● EXTRAIT DU TEXTE:

#####

Paradigmes : Où en sommes-nous de notre complexité?
En écoutant de manière aléatoire un bouquet de chansons qui font partie de mes musiques et textes favoris, je tombe sur une chanson pop qui m’avait fait beaucoup d’effet en 2020 à sa sortie : « Paradigme » du groupe La Femme. Dès les deux premiers vers, « Dans la nuit froide, je pleure des larmes de glace / Pas une lueur d’espoir là où je passe », on est amené vers un refrain où il est question de « paradigmes qui s’effacent pour célébrer le néant et la folie ». Il va sans dire qu’en l’absence de paradigmes, quels qu’ils soient, appréhender le monde devient littéralement impossible, car sans paradigmes, les liens ne peuvent pas être faits et le sens se retranche. C’est la folie pure.

#####

● MATÉRIEL FOURNI:

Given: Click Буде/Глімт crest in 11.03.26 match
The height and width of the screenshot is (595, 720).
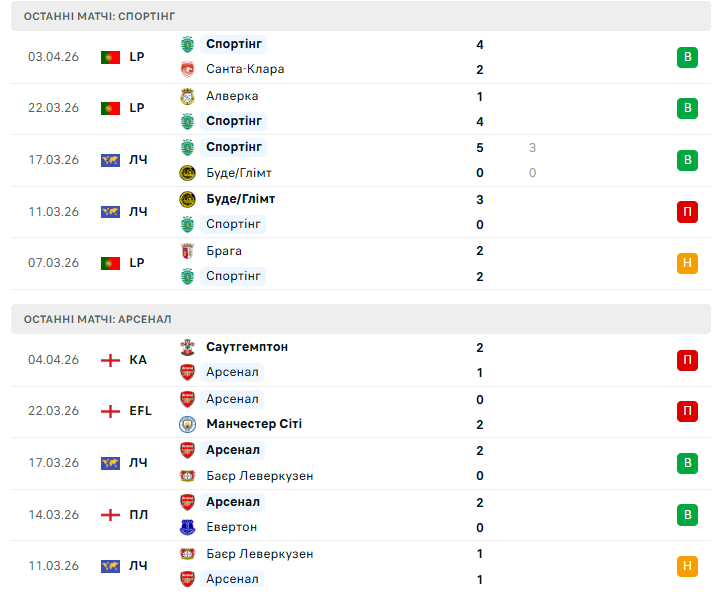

#####

● CONSIGNE A: Remplacez « folie » par « démence » dans le passage de l'extrait qui s'ouvre sur les mots « Paradigmes : Où » et se clôt sur « la folie pure. », puis restituez ce passage modifié.
● CONSIGNE B:
D'après l'extrait, répondez brièvement :
(i) En quelle année la chanson « Paradigme » est-elle sortie ?
(ii) Quel groupe interprète cette chanson ?
(iii) Selon l'extrait, qu'est-ce qui devient littéralement impossible en l'absence de paradigmes ?
Ce matériel provient d'une source distincte de l'extrait.

● RÉPONSE ATTENDUE A:
Paradigmes : Où en sommes-nous de notre complexité?
En écoutant de manière aléatoire un bouquet de chansons qui font partie de mes musiques et textes favoris, je tombe sur une chanson pop qui m’avait fait beaucoup d’effet en 2020 à sa sortie : « Paradigme » du groupe La Femme. Dès les deux premiers vers, « Dans la nuit froide, je pleure des larmes de glace / Pas une lueur d’espoir là où je passe », on est amené vers un refrain où il est question de « paradigmes qui s’effacent pour célébrer le néant et la démence ». Il va sans dire qu’en l’absence de paradigmes, quels qu’ils soient, appréhender le monde devient littéralement impossible, car sans paradigmes, les liens ne peuvent pas être faits et le sens se retranche. C’est la démence pure.

● RÉPONSE ATTENDUE B:
(i) En 2020.
(ii) Le groupe La Femme.
(iii) Appréhender le monde.